Lymphocyte subset analyses were performed to establish mormative data for comparison with HIV-infected infants to provide insights into unique features of early pediatric HIV infection.

Methods: Samples were analyzed from 20 uninfected adults and from the following infant groups (0-12 months of age): 36 HIV seroreverters, 11 HIV-infected, 4 HIV-unexposed. Three and four color flow cytometry was performed detecting: CD4, 8, 28, 38; RO and RA; FAS and Ki67 antigens. Apoptosis was quantified, following overnight culture with and without heat shock, by detection of annexin expression and 7AAD nuclear binding.

Results: As previously documented, infants had higher levels of RA-expressing (naive) and CD38 positive lymphocytes. While both CD4 and CD8 lymphocytes from infected infants had higher numbers expressing Ki67(proliferation), FAS, and RO (memory), this effect was more prominent among the CD8 fraction as were lower levels of CD8CD28 (activation) lymphocytes. Aberrantly high expression of FAS and Ki67 were concentrated in the CD8RO subset compared with smaller elevations within the RA subset of CD4 lymphocytes. While apoptosis was similar for mononuclear cell populations from all study groups, specific increases were noted for CD8 lymphocytes from infected infants.
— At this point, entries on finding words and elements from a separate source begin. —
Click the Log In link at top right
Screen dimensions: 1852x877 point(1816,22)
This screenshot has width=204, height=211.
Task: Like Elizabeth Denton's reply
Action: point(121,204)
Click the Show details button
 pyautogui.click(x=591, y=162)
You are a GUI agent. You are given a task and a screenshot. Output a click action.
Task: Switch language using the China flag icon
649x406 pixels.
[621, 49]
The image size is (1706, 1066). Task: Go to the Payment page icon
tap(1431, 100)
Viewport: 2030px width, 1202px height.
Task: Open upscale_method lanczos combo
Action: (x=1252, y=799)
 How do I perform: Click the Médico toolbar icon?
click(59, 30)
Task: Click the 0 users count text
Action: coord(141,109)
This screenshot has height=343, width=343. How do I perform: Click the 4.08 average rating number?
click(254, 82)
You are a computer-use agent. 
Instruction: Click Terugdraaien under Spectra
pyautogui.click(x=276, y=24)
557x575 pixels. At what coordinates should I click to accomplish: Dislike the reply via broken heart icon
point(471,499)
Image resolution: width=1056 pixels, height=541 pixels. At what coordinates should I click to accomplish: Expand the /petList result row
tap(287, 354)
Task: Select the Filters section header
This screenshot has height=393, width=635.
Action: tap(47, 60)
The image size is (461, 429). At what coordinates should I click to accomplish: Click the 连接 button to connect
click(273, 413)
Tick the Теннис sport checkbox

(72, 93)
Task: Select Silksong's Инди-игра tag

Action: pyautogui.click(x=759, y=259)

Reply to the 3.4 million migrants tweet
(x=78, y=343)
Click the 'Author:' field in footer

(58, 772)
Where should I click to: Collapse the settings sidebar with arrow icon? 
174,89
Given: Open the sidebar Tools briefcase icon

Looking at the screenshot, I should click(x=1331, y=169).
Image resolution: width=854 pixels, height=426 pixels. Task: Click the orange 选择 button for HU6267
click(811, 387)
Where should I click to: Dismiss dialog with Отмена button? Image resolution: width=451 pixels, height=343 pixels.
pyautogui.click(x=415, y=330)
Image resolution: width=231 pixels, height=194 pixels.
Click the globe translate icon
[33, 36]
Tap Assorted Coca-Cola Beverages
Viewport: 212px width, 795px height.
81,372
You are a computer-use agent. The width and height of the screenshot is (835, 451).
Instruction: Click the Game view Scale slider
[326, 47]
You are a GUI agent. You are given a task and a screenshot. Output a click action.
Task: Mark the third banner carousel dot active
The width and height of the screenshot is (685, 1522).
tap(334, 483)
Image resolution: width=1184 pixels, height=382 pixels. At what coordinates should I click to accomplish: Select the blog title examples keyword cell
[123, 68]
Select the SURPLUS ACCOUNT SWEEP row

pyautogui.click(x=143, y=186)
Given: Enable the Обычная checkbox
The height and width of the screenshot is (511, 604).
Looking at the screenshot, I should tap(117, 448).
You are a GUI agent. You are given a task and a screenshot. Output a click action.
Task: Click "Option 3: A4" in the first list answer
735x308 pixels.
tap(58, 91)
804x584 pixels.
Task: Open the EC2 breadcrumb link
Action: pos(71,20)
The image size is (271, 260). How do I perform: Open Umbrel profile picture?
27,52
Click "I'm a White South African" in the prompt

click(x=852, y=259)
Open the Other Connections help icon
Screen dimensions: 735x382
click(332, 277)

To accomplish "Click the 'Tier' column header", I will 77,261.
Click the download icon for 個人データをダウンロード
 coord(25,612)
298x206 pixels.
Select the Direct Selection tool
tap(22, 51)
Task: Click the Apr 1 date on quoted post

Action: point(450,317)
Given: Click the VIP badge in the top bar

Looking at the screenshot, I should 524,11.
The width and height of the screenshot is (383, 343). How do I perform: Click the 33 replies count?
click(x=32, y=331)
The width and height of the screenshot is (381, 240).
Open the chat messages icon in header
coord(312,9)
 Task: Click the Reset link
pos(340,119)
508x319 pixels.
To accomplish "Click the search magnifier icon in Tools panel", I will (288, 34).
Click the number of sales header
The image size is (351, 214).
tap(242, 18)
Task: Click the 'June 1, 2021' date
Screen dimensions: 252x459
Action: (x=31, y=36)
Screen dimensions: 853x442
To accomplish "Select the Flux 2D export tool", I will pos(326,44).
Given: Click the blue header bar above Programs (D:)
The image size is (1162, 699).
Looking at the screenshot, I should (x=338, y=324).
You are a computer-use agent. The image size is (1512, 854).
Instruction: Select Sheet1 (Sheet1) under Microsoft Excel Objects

Conclusions: Quantitatively, the most aberrant cellular subset among infected infants regarding proliferation(Ki67), FAS expression, activation (CD28), and apoptosis was the CD8 memory fraction compared with a lower variance from normal for the CD4 naive subset. This data supports the concept that CD8 dysregulation is a key feature of early pediatric HIV infection.